# question about nd decoy laws



## bigeyes (Aug 28, 2007)

wondering if it is legal to leave the decoys out overnight in ND. I am curious about both fields and water and wether it makes any difference the area is public or private.

Thx


----------



## hunt4P&amp;Y (Sep 23, 2004)

bigeyes said:


> wondering if it is legal to leave the decoys out overnight in ND. I am curious about both fields and water and wether it makes any difference the area is public or private.
> 
> Thx


Might want to put insurance on them first!

From what I know it is legal!


----------



## fowl_play (Mar 31, 2006)

i'm not from nd, but DEFINATLEY put insurance on them...i lost just under 600 dollars of snow and blue dekes, with some canada shells last year, because i was to tired to pick them up that night...eaither insurance or sleep in your ground blind and wait for some A-hole to come snag your stuff. :sniper:


----------



## JBB (Feb 9, 2005)

If you are foolish enough to leave your gear out in the middle of nowhere unattanded.
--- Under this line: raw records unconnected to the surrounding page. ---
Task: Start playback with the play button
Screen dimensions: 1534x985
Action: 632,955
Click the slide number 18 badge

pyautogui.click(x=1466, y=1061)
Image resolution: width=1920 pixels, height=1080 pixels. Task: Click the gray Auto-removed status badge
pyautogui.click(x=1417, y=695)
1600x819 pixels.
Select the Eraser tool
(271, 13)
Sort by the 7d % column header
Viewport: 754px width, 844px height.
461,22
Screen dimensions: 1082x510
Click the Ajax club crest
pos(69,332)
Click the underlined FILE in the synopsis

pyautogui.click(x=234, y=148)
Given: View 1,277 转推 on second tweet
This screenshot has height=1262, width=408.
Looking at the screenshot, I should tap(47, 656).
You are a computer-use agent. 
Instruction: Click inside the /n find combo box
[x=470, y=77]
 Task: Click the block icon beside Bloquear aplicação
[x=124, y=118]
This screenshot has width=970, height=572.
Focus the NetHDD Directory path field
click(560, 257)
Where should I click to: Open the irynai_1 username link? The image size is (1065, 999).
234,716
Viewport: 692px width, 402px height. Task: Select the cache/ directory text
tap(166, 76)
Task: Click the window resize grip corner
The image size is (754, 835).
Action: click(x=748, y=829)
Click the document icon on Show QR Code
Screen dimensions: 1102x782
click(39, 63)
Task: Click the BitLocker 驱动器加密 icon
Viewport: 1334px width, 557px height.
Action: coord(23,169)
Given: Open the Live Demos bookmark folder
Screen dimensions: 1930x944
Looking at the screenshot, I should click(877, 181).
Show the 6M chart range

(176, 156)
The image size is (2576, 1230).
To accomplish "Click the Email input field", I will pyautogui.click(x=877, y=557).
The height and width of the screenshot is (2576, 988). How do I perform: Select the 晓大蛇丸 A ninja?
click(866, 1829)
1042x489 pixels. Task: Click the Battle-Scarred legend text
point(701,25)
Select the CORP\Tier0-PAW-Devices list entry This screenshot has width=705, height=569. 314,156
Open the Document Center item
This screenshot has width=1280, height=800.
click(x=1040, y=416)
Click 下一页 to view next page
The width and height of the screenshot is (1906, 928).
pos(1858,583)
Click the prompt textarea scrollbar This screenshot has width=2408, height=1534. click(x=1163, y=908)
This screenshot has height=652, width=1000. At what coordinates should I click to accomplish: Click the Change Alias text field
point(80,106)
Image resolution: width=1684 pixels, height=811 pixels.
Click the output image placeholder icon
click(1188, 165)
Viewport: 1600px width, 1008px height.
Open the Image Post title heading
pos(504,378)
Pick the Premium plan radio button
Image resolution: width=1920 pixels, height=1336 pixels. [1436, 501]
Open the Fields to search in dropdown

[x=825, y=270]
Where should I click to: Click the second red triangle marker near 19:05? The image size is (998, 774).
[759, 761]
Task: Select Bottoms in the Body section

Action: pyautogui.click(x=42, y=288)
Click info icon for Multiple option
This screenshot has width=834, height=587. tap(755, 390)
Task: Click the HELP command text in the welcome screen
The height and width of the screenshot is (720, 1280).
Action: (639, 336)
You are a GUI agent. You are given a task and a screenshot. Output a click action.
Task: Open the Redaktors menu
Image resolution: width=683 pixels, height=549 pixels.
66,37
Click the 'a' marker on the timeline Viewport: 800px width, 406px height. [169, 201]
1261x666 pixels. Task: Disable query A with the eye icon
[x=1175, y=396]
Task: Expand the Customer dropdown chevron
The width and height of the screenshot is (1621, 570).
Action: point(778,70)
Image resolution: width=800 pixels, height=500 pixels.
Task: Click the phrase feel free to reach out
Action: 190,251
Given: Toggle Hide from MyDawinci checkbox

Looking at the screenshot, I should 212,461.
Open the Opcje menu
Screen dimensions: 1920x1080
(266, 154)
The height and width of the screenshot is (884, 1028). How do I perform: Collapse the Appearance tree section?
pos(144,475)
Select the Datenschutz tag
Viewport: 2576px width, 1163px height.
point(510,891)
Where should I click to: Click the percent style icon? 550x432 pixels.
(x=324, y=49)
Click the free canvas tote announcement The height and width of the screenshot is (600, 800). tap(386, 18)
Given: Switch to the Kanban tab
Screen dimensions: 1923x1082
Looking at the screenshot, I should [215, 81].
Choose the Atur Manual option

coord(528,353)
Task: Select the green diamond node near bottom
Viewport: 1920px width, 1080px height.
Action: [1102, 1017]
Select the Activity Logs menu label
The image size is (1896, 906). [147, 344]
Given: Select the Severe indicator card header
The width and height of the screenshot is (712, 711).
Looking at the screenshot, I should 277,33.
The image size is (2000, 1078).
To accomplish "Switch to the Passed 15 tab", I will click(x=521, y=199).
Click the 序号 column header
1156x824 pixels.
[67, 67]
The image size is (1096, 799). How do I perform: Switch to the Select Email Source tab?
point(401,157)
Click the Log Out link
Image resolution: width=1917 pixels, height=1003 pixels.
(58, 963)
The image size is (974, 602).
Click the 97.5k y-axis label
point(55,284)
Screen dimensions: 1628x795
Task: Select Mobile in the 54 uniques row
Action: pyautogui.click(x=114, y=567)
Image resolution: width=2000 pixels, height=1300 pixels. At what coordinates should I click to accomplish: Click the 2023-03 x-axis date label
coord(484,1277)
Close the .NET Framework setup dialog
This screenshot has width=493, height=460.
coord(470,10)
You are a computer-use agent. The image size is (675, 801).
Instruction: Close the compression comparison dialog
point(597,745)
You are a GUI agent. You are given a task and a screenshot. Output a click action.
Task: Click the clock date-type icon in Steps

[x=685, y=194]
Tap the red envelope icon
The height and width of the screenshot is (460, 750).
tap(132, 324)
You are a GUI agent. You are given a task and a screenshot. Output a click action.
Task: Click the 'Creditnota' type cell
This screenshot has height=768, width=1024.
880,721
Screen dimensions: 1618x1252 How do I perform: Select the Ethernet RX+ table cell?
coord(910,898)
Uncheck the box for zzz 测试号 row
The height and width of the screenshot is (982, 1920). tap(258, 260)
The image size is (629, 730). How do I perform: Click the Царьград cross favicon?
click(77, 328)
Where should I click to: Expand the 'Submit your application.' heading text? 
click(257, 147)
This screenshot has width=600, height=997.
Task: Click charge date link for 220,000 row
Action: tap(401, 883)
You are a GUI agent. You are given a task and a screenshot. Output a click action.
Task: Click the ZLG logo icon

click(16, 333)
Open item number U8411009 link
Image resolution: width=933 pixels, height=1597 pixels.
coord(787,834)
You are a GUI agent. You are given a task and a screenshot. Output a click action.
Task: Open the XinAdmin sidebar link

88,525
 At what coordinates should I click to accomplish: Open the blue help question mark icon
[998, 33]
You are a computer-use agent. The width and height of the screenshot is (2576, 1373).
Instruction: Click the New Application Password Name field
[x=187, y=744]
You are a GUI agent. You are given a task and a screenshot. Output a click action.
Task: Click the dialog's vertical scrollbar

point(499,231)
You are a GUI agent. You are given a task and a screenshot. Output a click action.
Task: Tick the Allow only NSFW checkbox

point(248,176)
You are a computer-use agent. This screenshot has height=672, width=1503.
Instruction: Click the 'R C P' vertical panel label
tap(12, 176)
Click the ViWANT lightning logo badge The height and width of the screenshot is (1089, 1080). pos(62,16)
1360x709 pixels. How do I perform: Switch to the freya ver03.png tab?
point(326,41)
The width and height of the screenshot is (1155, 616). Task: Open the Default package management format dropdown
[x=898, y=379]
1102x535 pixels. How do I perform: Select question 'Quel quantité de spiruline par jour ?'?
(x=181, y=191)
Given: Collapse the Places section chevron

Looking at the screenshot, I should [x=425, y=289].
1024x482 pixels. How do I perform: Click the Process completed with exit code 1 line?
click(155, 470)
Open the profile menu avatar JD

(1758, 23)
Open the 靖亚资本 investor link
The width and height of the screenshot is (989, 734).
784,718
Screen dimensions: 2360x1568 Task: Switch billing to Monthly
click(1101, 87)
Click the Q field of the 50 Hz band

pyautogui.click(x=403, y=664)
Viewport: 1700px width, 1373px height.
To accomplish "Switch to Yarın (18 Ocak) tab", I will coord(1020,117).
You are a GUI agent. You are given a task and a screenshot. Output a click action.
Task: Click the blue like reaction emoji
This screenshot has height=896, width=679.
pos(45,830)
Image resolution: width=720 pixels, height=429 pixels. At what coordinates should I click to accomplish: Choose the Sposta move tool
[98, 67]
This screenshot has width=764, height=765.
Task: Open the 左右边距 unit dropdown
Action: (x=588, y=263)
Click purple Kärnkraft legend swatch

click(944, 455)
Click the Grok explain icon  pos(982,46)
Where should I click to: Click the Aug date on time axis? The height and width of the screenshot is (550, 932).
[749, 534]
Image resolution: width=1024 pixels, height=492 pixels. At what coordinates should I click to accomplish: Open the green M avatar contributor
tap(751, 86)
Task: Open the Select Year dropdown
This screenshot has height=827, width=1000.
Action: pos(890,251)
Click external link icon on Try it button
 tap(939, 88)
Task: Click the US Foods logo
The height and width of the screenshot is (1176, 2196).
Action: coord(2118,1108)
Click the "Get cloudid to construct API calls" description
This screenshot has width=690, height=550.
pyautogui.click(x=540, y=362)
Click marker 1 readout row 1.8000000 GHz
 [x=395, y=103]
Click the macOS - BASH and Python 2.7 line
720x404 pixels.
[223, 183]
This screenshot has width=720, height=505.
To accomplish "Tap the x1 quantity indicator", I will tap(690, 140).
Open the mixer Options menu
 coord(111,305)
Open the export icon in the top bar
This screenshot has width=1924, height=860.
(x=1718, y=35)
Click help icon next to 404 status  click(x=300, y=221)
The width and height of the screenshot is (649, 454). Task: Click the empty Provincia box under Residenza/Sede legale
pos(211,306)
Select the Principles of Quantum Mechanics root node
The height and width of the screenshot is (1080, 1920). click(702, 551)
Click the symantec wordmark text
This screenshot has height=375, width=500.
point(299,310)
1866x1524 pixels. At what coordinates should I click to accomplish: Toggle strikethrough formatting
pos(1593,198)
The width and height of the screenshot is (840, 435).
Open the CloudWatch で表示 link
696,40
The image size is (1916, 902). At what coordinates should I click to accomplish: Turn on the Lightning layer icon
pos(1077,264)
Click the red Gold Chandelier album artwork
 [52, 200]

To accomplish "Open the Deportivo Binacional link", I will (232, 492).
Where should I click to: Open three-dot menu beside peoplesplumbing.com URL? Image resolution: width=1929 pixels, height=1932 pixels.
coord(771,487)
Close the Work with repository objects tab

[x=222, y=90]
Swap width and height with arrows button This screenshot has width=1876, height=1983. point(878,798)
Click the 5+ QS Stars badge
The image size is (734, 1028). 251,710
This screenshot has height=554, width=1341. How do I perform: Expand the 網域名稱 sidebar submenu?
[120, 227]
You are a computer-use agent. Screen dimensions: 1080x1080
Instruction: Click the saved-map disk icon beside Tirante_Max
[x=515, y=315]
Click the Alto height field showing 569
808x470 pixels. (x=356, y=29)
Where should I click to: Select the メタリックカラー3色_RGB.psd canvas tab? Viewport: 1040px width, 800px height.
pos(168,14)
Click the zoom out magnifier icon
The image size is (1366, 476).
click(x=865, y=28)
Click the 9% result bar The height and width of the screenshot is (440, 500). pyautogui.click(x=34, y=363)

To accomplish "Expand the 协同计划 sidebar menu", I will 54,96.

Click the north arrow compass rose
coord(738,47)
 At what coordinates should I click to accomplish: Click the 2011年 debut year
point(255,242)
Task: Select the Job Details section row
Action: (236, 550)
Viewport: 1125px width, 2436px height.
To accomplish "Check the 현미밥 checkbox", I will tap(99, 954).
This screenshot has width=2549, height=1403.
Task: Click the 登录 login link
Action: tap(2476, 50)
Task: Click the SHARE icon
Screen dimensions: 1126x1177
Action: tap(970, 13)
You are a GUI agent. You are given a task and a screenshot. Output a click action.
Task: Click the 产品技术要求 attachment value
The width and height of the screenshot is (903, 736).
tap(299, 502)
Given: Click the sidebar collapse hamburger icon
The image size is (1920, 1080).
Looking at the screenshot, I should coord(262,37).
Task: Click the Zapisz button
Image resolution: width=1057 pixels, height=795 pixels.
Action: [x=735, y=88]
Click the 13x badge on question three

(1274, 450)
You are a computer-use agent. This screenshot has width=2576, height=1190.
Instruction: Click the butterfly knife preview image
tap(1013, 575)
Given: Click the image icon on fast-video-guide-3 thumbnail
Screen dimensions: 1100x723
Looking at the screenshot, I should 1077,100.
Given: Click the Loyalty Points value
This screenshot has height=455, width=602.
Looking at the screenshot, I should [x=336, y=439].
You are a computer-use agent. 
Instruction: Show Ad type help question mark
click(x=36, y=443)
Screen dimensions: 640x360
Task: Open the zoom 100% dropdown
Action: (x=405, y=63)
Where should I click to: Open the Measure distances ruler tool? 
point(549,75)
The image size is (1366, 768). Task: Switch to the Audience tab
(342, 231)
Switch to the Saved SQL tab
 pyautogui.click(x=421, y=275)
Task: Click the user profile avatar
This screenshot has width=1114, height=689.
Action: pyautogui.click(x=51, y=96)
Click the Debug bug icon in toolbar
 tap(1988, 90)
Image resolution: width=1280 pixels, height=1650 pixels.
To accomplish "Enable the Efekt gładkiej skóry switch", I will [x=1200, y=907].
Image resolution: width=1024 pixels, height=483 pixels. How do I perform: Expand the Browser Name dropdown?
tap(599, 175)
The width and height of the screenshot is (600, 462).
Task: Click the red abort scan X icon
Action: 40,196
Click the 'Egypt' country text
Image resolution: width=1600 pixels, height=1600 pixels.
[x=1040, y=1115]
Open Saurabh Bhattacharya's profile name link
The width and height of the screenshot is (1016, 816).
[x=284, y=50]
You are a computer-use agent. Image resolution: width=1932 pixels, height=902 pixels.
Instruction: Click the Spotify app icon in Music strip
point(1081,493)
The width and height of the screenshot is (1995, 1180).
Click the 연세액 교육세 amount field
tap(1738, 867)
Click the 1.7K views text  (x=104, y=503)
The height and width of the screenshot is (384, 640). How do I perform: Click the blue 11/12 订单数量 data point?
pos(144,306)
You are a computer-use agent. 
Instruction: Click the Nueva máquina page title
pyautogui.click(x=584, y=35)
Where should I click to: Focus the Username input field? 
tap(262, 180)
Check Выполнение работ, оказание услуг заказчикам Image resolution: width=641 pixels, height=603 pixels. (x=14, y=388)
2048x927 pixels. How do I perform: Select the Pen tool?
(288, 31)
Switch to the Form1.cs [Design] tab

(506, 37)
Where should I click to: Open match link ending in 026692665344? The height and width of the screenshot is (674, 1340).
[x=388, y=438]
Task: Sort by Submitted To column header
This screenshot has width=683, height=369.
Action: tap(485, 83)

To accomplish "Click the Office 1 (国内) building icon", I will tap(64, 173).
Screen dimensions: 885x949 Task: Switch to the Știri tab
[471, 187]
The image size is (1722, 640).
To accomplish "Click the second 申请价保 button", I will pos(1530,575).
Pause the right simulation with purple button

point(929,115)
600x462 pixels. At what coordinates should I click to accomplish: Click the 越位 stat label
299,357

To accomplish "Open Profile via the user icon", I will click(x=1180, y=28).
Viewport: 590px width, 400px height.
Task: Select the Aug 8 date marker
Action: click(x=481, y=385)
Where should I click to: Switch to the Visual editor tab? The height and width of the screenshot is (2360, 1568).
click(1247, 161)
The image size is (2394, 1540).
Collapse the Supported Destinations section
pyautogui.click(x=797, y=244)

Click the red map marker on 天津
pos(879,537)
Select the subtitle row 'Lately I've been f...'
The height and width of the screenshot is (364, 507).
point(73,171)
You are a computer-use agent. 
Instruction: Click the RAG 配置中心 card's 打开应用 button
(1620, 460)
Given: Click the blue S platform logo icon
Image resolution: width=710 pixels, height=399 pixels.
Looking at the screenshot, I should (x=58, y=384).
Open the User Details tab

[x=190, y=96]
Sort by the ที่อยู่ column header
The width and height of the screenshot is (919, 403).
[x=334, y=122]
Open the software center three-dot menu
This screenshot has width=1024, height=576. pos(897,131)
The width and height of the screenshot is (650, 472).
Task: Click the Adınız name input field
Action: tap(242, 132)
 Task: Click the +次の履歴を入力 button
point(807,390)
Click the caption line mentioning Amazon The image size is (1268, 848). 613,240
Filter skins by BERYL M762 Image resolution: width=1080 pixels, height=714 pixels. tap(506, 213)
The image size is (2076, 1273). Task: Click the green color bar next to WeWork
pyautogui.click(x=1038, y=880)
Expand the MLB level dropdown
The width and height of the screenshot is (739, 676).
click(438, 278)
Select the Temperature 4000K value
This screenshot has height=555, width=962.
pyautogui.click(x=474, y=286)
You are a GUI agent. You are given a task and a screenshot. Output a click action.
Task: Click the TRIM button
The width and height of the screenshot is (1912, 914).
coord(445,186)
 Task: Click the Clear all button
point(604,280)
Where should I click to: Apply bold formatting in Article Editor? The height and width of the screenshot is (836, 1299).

You might as well leave your house unlocked and your keys in the car also. In this day and age anything could happen. You might get to your field and find someone hunting in your gear.


----------



## bigeyes (Aug 28, 2007)

I guess I was thinking more about a couple of $2 duck decoys probably on a private pond so not really theft situiation. Last fall a buddy got checked for everything possible from a CO and the last thing he said was "you guys are going to get your decoys off the water right"? Not sure on the law he said yep and went to get them but was planning on hunting there first thing the next morning and wanted to leave them out.


----------



## Blue Plate (Jul 31, 2006)

I do when I'm in ND. I think my decoys would be safer on some out of the way pothole than in the back of my truck in town.


----------



## hunt4P&amp;Y (Sep 23, 2004)

If you are on a slough I would feel way better then leaving them in a field. Most people will think they are ducks, and leave them rest!


----------



## ej4prmc (Dec 3, 2004)

Private land it is your choice if u want to leave them BUT on public land it is against the law and since it is "public" land many people would say public decoy's


----------



## mlrdklr (Jul 11, 2008)

I leave my decoys in fields all the time. Like if i hunt that morning and i am gonna hunt that evening also. I will leave them out there and come back to get an evening hunt in. But i will pick them up over night....only one time did i leave my decoys out over night and that was on a pond like 300 yards of a busy highway and there had been alot of geese on the pond and i was gonna hunt it the next morning so left them out there and i worried all night about them becuase it was like 4 dozen FB and when it all adds up that is pretty close to a $1000 gone if someone desides to get a wild hair up their a$$ and take them


----------